Qui le commande, qui le dirige ?

Pour cette édition 2013, le travail des vingt-trois experts du groupe s’est établi non plus sous la tutelle de la direction générale de la Santé (DGS), mais sous l’égide de l’Agence nationale de recherches sur le sida et les hépatites virales (ANRS) et du Conseil national du sida (CNS). La lettre de mission de la ministre de la Santé, Marisol Touraine, avait été adressée en novembre 2012 aux professeurs Jean-François Delfraissy (directeur de l’ANRS) et Patrick Yeni (président du CNS), qui en avaient successivement assuré la direction par le passé. Ils ont désigné le professeur Philippe Morlat, chef du service VIH de l'hôpital Saint-André du CHU de Bordeaux, précédemment en charge des chapitres "Infections" et "Tumeurs", pour assurer la direction du groupe.

Quelle est sa particularité ?

Ce rapport détonne dans le paysage des recommandations médicales, notamment en raison de la participation importante de représentants associatifs (reconnus comme légitimes et portant une expertise), et de sa dimension d’approche globale. La lettre de mission demandait que cette édition aborde les aspects épidémiologiques, scientifiques et thérapeutiques, de dépistage, et de prévention. Et qu’il envisage des recommandations dans les domaines sanitaires, sociaux, éthiques et organisationnels. Aussi y a-t-il un chapitre entier sur les conditions de vie pour un succès thérapeutique (c'est-à-dire le "social", créé en 2008 suite à la demande des associations) et un autre sur l’organisation des soins.

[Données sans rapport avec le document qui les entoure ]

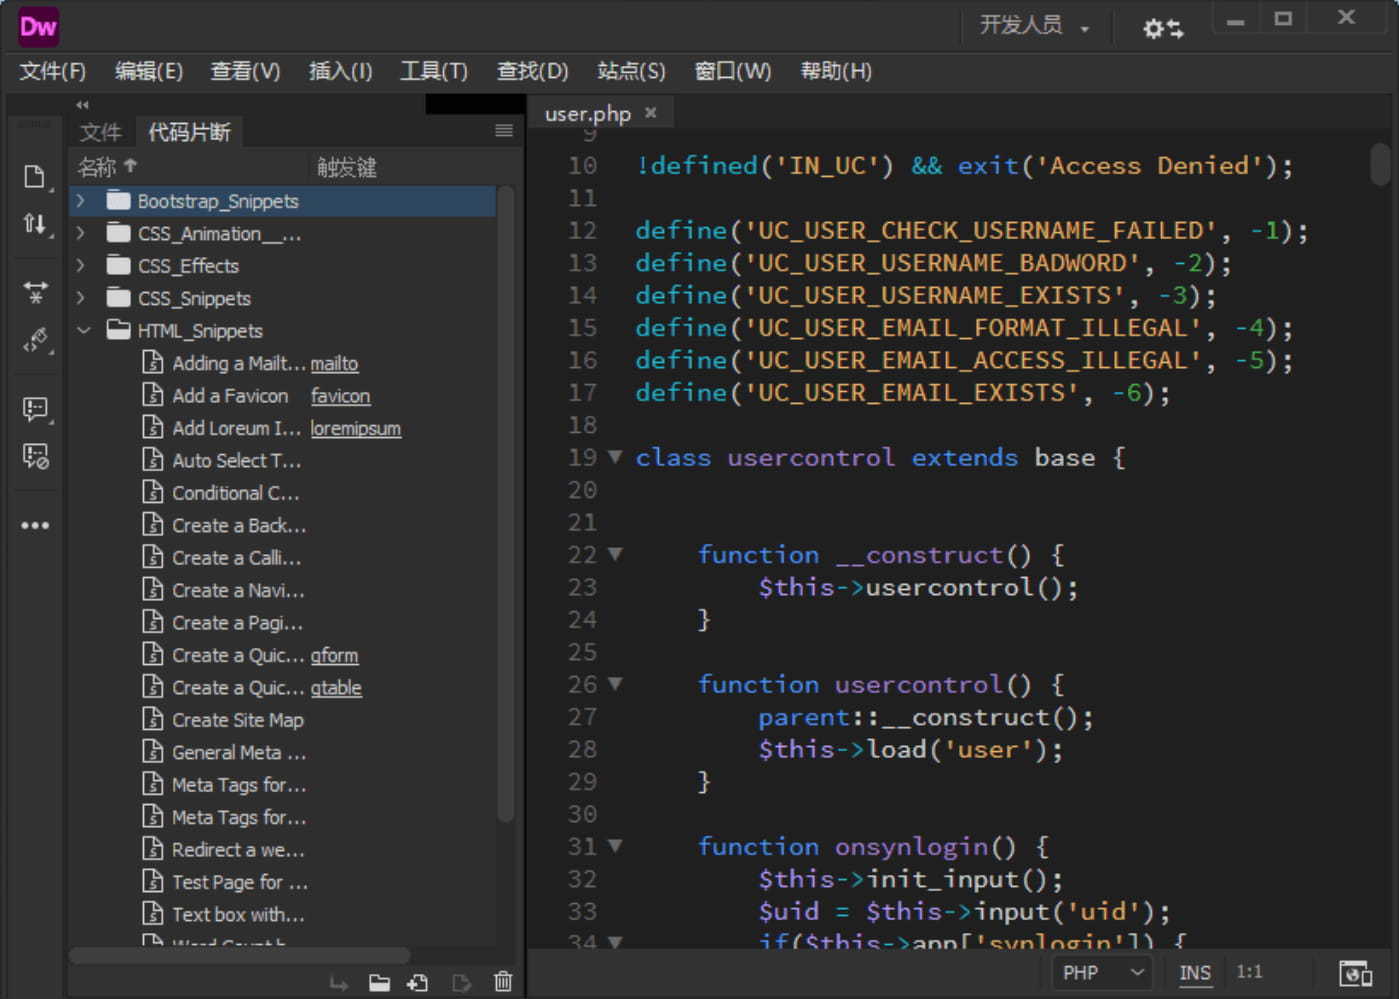The image size is (1399, 999).
Task: Click the horizontal scrollbar in Snippets panel
Action: click(240, 955)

Le rapport d’experts, ça se fait comment ?

Il y a d’abord le groupe central, sorte de "comité de pilotage" du rapport, composé de 23 membres. Leur rôle : décider des orientations, de l’organisation, participer à la relecture et, après arbitrage, à la synthèse des textes et des recommandations. Il y a ensuite les commissions thématiques dont chacune est dirigée par un membre du groupe central. Enfin, des contributions ou auditions ont été organisées par chaque directeur de commission sur un certain nombre de sujets. Le texte et les recommandations sont revus et validés par le groupe central et in fine par le professeur Philippe Morlat. Après de nombreuses heures de travail pour chacune des commissions, et onze journées de réunions du groupe central, les seize chapitres du rapport VIH 2013 ont été finalisés fin juin et rendus publics le 25 septembre.

Comment se procurer le rapport
Le rapport est commercialisé par la Documentation française. Il est téléchargeable gratuitement sur le site du ministère des affaires sociales et de la santé. Le CNS propose aussi un jeu de diapositives officielles présentant des axes forts du rapport 2013. Un résumé en anglais du chapitre "Traitement ARV" est à paraître dans le "Journal of the IAS".